Task inputs below:
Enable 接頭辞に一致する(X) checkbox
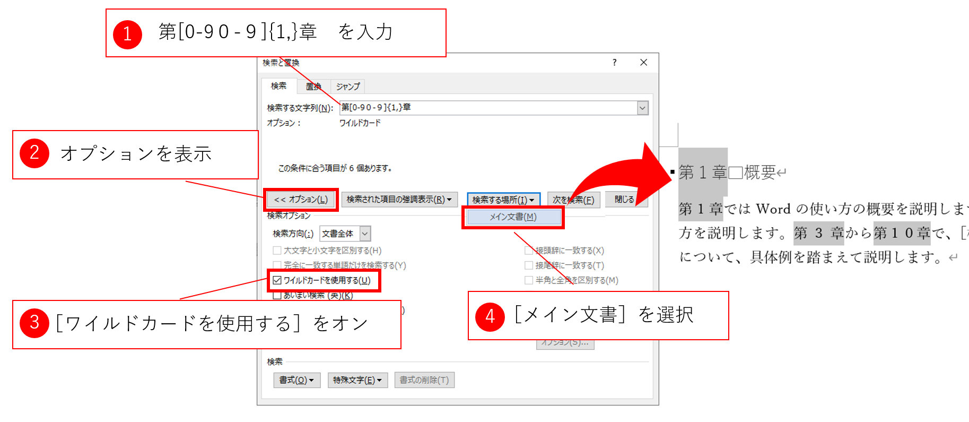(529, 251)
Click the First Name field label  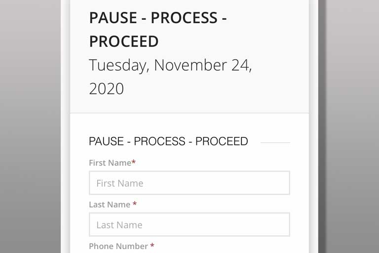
End of Task inputs.
Task inputs below:
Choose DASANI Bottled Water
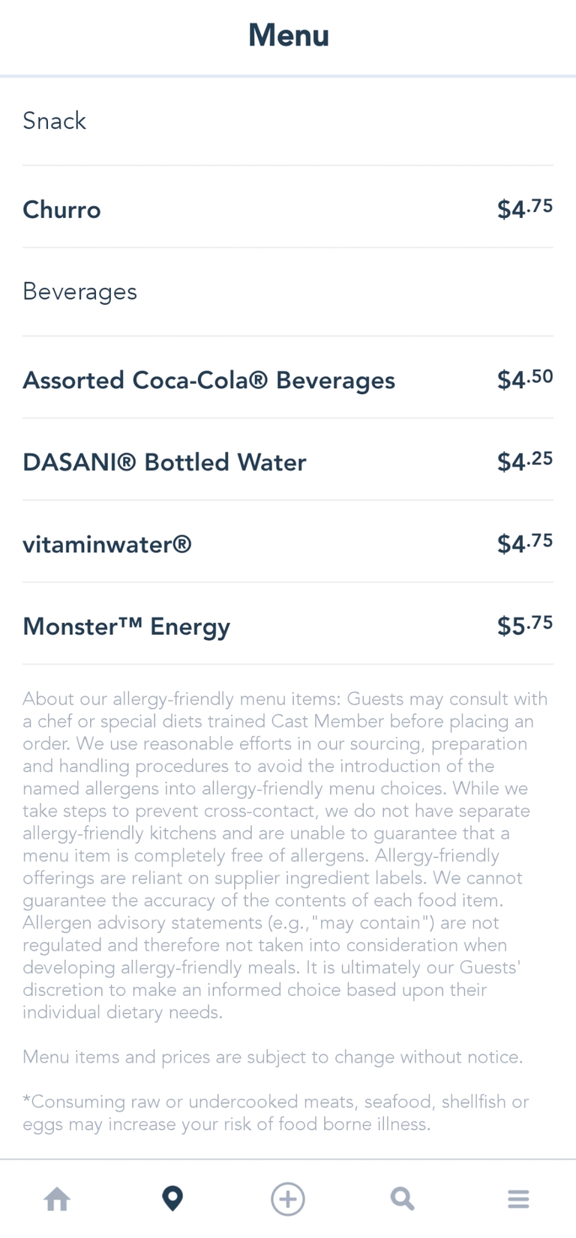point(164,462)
End of Task inputs.
### Your assignment
In the records above, find the line with "Enable 接頭辞に一致する(X) checkbox" and the line with "Click the First Name field label"; please transcribe exactly those two lines and all lines between them, omitting any picture.

### Your response
Enable 接頭辞に一致する(X) checkbox
(529, 251)
Click the First Name field label  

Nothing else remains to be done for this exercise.